_WHAT TO WORK ON:_ Swap "Where should I click to:" for "Where do I click to:" throughout the items below, and leave every other part of each line as it is.

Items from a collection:
<<<<
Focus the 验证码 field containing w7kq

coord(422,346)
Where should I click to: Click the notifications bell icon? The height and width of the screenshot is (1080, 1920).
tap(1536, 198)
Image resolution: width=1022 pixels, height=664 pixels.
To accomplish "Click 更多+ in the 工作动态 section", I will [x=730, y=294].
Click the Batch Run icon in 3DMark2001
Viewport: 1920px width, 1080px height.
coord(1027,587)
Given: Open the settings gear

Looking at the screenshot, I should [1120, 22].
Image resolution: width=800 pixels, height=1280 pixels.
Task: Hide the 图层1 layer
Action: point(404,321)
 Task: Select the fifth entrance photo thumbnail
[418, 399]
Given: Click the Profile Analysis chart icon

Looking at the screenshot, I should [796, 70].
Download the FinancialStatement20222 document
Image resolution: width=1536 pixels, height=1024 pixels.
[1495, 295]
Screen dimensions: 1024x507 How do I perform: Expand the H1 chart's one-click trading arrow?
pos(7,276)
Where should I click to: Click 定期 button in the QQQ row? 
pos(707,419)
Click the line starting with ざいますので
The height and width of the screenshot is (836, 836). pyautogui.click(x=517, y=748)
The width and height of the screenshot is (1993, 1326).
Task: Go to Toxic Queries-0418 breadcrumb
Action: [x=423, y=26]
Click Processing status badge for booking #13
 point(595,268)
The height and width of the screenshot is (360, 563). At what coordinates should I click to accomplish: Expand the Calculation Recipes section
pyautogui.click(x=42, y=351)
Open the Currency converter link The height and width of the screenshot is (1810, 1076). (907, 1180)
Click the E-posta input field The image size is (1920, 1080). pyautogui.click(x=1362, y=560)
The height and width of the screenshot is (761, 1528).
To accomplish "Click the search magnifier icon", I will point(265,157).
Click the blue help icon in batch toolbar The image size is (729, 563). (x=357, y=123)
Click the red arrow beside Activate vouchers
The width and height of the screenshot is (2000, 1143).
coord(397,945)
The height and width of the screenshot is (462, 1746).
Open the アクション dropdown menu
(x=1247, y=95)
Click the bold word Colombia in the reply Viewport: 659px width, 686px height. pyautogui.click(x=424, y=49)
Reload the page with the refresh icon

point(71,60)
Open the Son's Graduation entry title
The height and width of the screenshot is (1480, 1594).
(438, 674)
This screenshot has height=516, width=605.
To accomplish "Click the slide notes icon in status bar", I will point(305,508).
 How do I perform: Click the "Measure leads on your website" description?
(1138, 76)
>>>>
_SOLUTION:_
Focus the 验证码 field containing w7kq

coord(422,346)
Where do I click to: Click the notifications bell icon? The height and width of the screenshot is (1080, 1920).
tap(1536, 198)
Image resolution: width=1022 pixels, height=664 pixels.
To accomplish "Click 更多+ in the 工作动态 section", I will [x=730, y=294].
Click the Batch Run icon in 3DMark2001
Viewport: 1920px width, 1080px height.
coord(1027,587)
Given: Open the settings gear

Looking at the screenshot, I should [1120, 22].
Image resolution: width=800 pixels, height=1280 pixels.
Task: Hide the 图层1 layer
Action: point(404,321)
 Task: Select the fifth entrance photo thumbnail
[418, 399]
Given: Click the Profile Analysis chart icon

Looking at the screenshot, I should [796, 70].
Download the FinancialStatement20222 document
Image resolution: width=1536 pixels, height=1024 pixels.
[1495, 295]
Screen dimensions: 1024x507 How do I perform: Expand the H1 chart's one-click trading arrow?
pos(7,276)
Where do I click to: Click 定期 button in the QQQ row? 
pos(707,419)
Click the line starting with ざいますので
The height and width of the screenshot is (836, 836). pyautogui.click(x=517, y=748)
The width and height of the screenshot is (1993, 1326).
Task: Go to Toxic Queries-0418 breadcrumb
Action: [x=423, y=26]
Click Processing status badge for booking #13
 point(595,268)
The height and width of the screenshot is (360, 563). At what coordinates should I click to accomplish: Expand the Calculation Recipes section
pyautogui.click(x=42, y=351)
Open the Currency converter link The height and width of the screenshot is (1810, 1076). (907, 1180)
Click the E-posta input field The image size is (1920, 1080). pyautogui.click(x=1362, y=560)
The height and width of the screenshot is (761, 1528).
To accomplish "Click the search magnifier icon", I will point(265,157).
Click the blue help icon in batch toolbar The image size is (729, 563). (x=357, y=123)
Click the red arrow beside Activate vouchers
The width and height of the screenshot is (2000, 1143).
coord(397,945)
The height and width of the screenshot is (462, 1746).
Open the アクション dropdown menu
(x=1247, y=95)
Click the bold word Colombia in the reply Viewport: 659px width, 686px height. pyautogui.click(x=424, y=49)
Reload the page with the refresh icon

point(71,60)
Open the Son's Graduation entry title
The height and width of the screenshot is (1480, 1594).
(438, 674)
This screenshot has height=516, width=605.
To accomplish "Click the slide notes icon in status bar", I will point(305,508).
 How do I perform: Click the "Measure leads on your website" description?
(1138, 76)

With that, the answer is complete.